Objetivo: O ponto que se procura explorar são as consequências não antecipadas da prioridade concedida ao programa de combate aos cartéis em detrimento de uma política mais atenta e severa, tanto preventiva como repressiva, ao abuso de posição dominante. Procura-se examinar à luz da teoria econômica em organização industrial mais recente, os efeitos de mudanças legais que ampliaram a possibilidade de recurso ao instrumento dos acordos de leniência para a organização manutenção ou desmantelamento dos cartéis.
Metodologia: Elabora-se uma análise econômica do direito, a partir da compreensão das características da política de combate aos cartéis e do levantamento empírico dos casos em que houve condenação e uso dos instrumentos de acordos de leniência e colaboração. A análise da lógica econômica da colusão tal como esmiuçada pela moderna teoria da organização industrial é o pano de fundo para a verificação dos efeitos da aplicação da lei antitruste como incentivo para a dissuasão de decisões de formação e manutenção de cartéis.

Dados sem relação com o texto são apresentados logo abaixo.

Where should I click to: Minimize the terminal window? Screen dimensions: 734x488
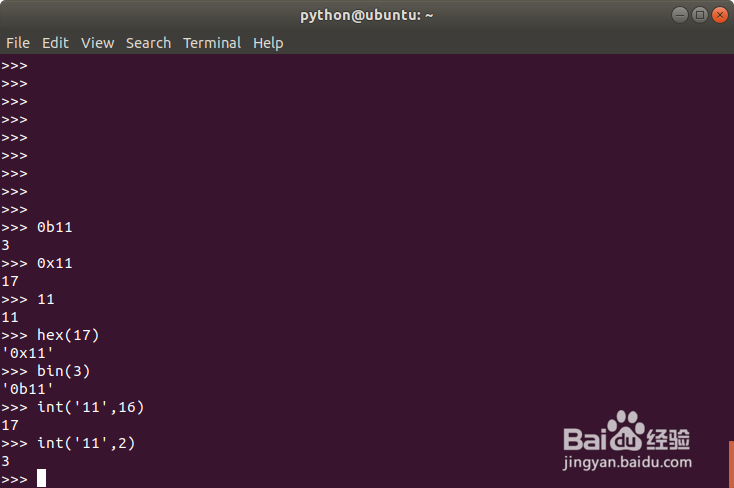[680, 14]
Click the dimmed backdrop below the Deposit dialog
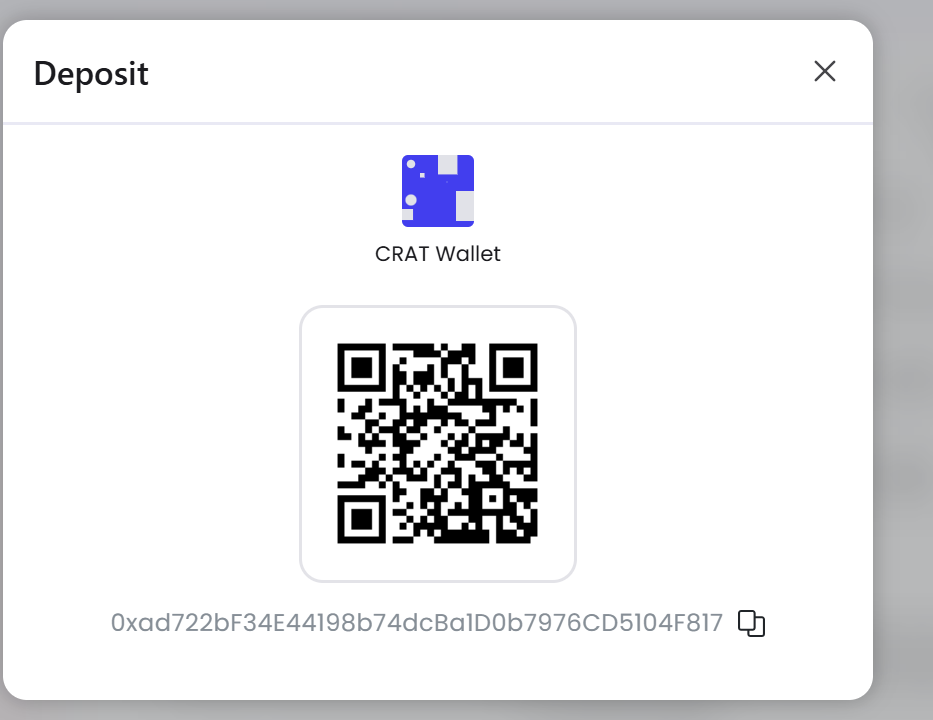Screen dimensions: 933x720 (x=438, y=710)
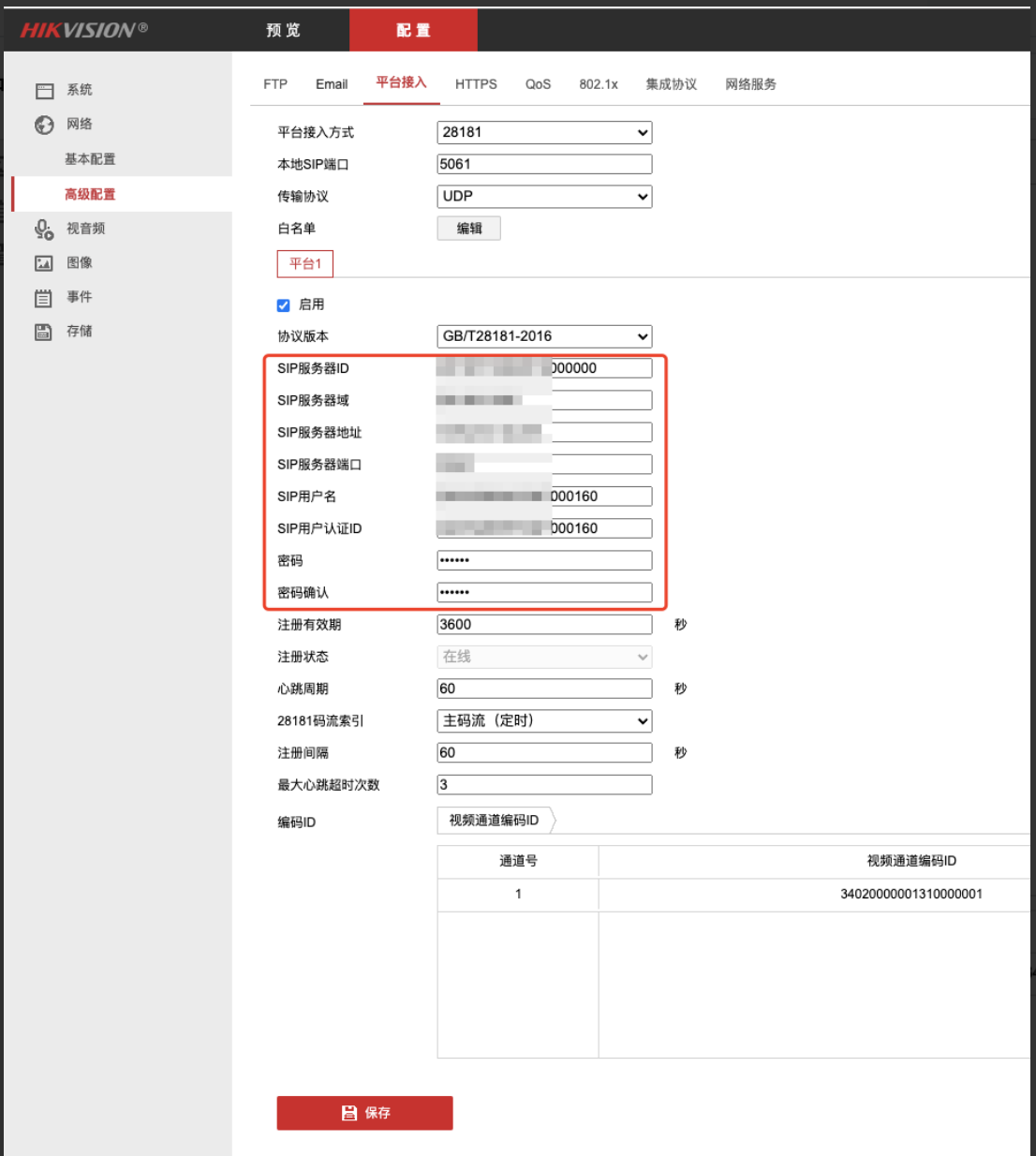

Resultados: O exame de acordos de leniência e TCC celebrados revela a recorrência do padrão em que há um núcleo duro de empresas dominantes no mercado e uma franja de empresas menores potencialmente à mercê de práticas de coerção e retaliação por parte das firmas dominantes. A oportunidade de leniência total ou parcial fortalece o monitoramento com ameaça de retaliação e gera incentivos adicionais para manutenção das práticas colusivas.
Conclusão: A condução da política antitruste de combate aos cartéis no Brasil merece revisão para que o resultado de sucessivos acordos de leniência celebrados com firmas líderes – na coordenação de cartéis e no mercado – não venha a redundar em menor concorrência, estimulando a organização e perpetuação de cartéis. A análise econômica revela que o cálculo custo-benefício atual induz firmas lideres a denunciar carteis maduros em troca de imunidade total ou parcial. As empresas menores, colhidas na investigação disparada por sua denúncia, fragilizam-se financeiramente ou mesmo têm sua sobrevivência inviabilizada. A(s) firma(s) dominante(s), ao obterem imunidade antitruste aumentam de seu poder de mercado e enfraquecem a franja de firmas que tornava mais custosa e instável a manutenção da colusão.